In Lebanon's Beqaa Valley hundreds of thousands of Syrians have settled in makeshift refugee camps. They live in squalid conditions, affecting the health of the children marooned there with their parents. Children in such camps develop respiratory problems resulting from the dampness and the difficulty of maintaining hygiene. "In the winter, the canal floods. It stinks", says Khalil, speaking of the open sewer that lies metres from the structure in which his family lives; a simple tarp-covered affair. As one of the last families to arrive at this camp, he had little choice in the location of his new home.

In the summer as warm weather arrives, a plague of insects descends and the dirt on the valley floor turns to deep muck when rains arrive.
Bekaa Village Refugee Camp

His own makeshift latrine used by his family drains directly into the canal, just as do those of all the other families. One of his neighbours complains about the filth surrounding them, and muses about moving back to Syria. "Where will you go?" Khalil asks  him, and answers himself, on behalf of his unhappy neighbour: "To death."

While most Sunni Syrians who have fled their country of birth have done so because the city, the towns and villages where they have lived all their lives have been bombed by the military faithful to the country's Shiite regime, which has used starvation, privation, aerial bombing, chemical weapons attacks, barrel bombs to destroy civil infrastructure and commit carnage to soft human bodies, destroying the lives of a half-million Syrians and dislocating millions more, in Khalid's experience his town was invaded by Islamic State.

Islamic State had inherited his town after an earlier insurgence of rebel groups had looted everything of any value from the village, to resell what they had stolen from the residents. Including the furniture from the town's school. When Islamic State moved into his village, Khalil says, their state of existence in the village descended from bad to dreadful. Most of the Islamic State fighters that established themselves in the village, he said, were foreign Arabs, others didn't speak Arabic.

The foreign fighters, Khalil stated, appeared to believe that they were on a mission to "liberate" the holy city of Jerusalem. They had no idea, he claims, that they were fighting a battle to overthrow the Syrian dictatorship of Bashar al-Assad.

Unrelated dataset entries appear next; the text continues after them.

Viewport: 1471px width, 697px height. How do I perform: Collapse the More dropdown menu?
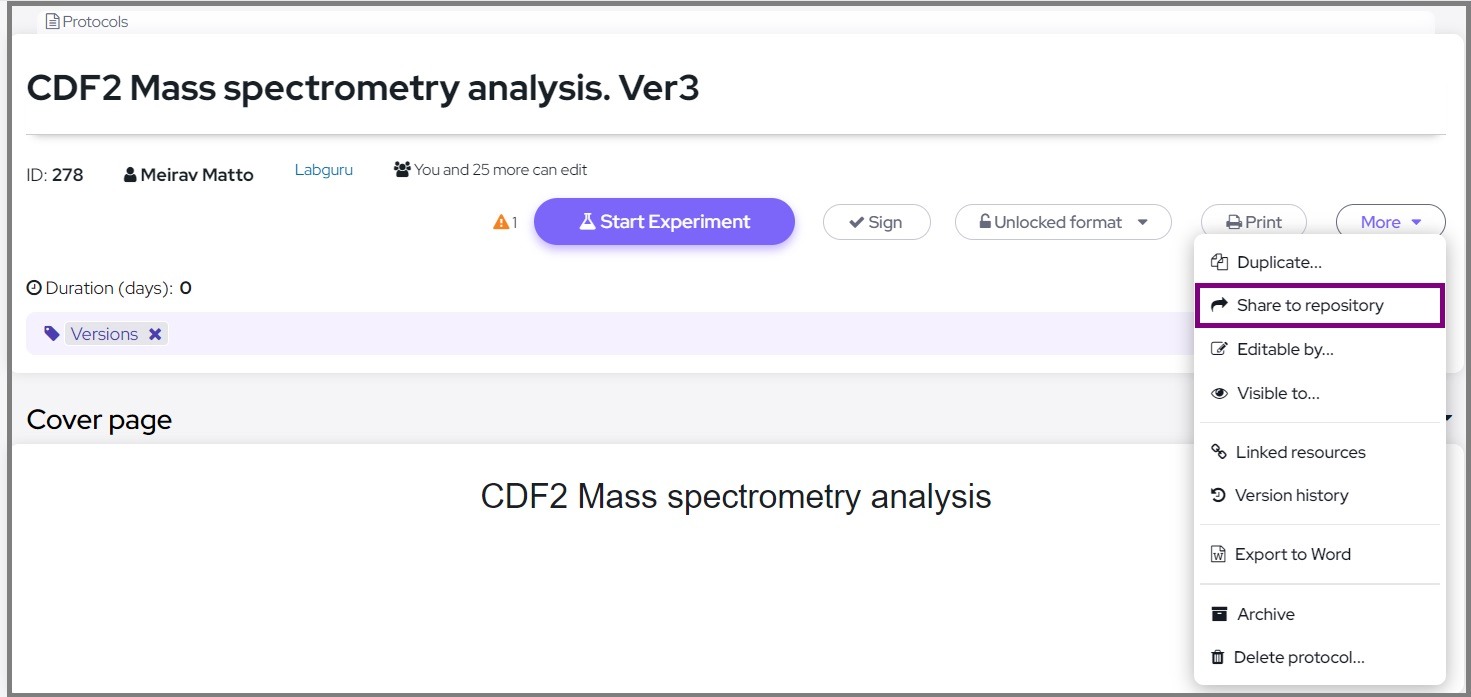(x=1390, y=222)
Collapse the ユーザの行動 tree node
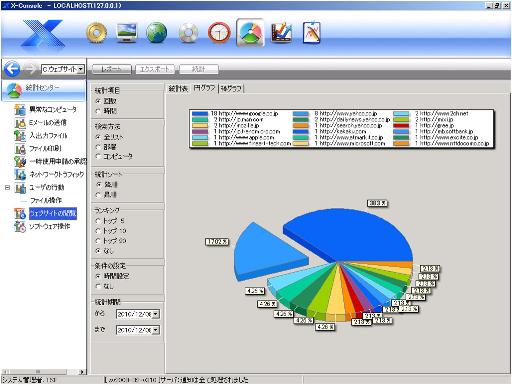 pyautogui.click(x=7, y=188)
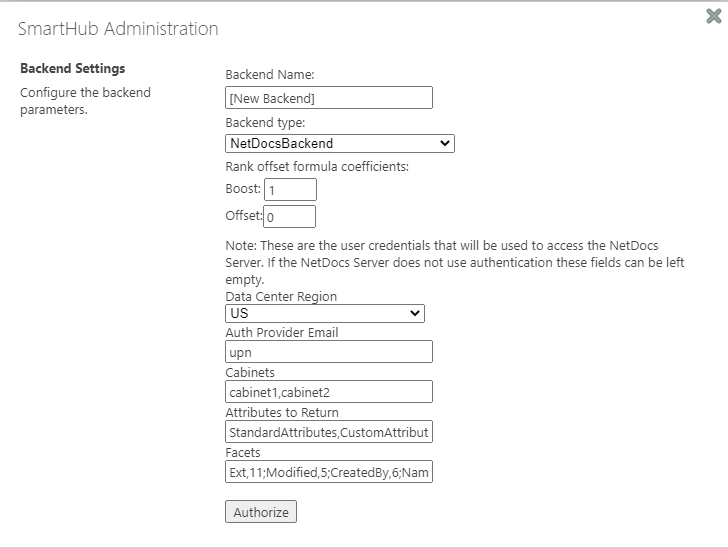Focus the Offset coefficient input box

tap(290, 216)
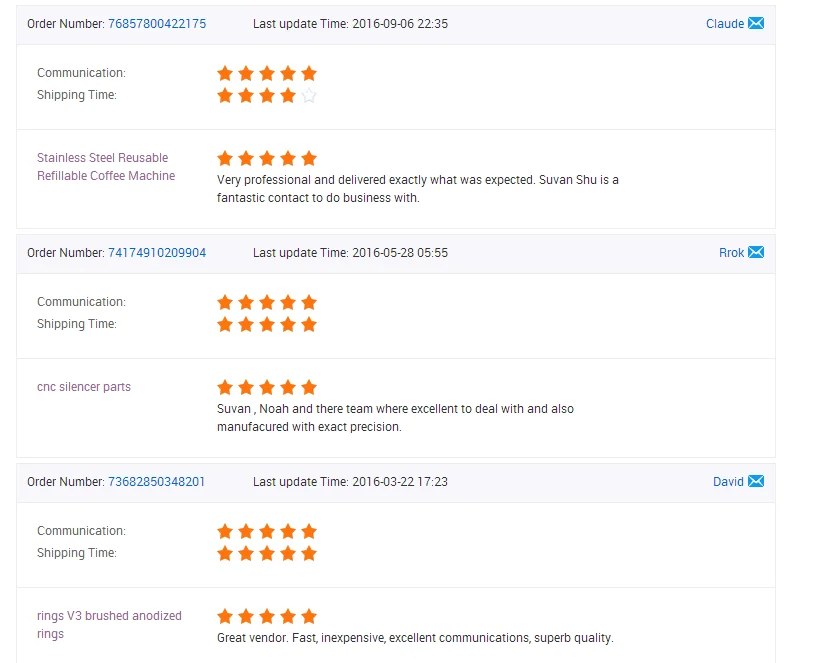Click the 'Great vendor' review comment

click(x=415, y=638)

What Khalil appeared to find most troubling was the recruitment drives to ensnare the villagers into joining Islamic State. Under ISIL control, women remained indoors. Seen unaccompanied in the streets they could expect a public whipping.

Khalil himself was placed in prison for a month when a search of his cellphone revealed he had been in contact with a relative in the Syrian army. After experiencing a whipping and being otherwise beaten he was eventually released. But it was when his eldest daughter, 16, and his eldest son, 14, were being recruited into Islamic State that he made his move to take his family out of Syria, leaving behind their house and anything they couldn't conveniently carry with them.

At night they walked into Kurdish-controlled territory and from there made their way to Damascus where he paid a smuggler to take his family to Lebanon. "I wouldn't call it a life", he said wearily of the way the family lives in Lebanon when winter winds tear the tarps from the structures where families live in their Bekaa Valley encampment. In Khalil's shack there is a stove, a television set and a sewing machine. His wife uses the sewing machine to stitch colourful clothing for the women in the camp, to earn a living.
Bekaa Village Refugee Camp

"If not for my wife, we wouldn't be able to support ourselves", he observes. If not for the Islamic State forcing women to wear all-encompassing black burqas, they would not now, far from ISIL control, thirst to wear bright and colourful clothing to soothe themselves. Two of the family's eight children attend school. A few of the younger children take advantage of "child friendly spaces" that NGOs provide.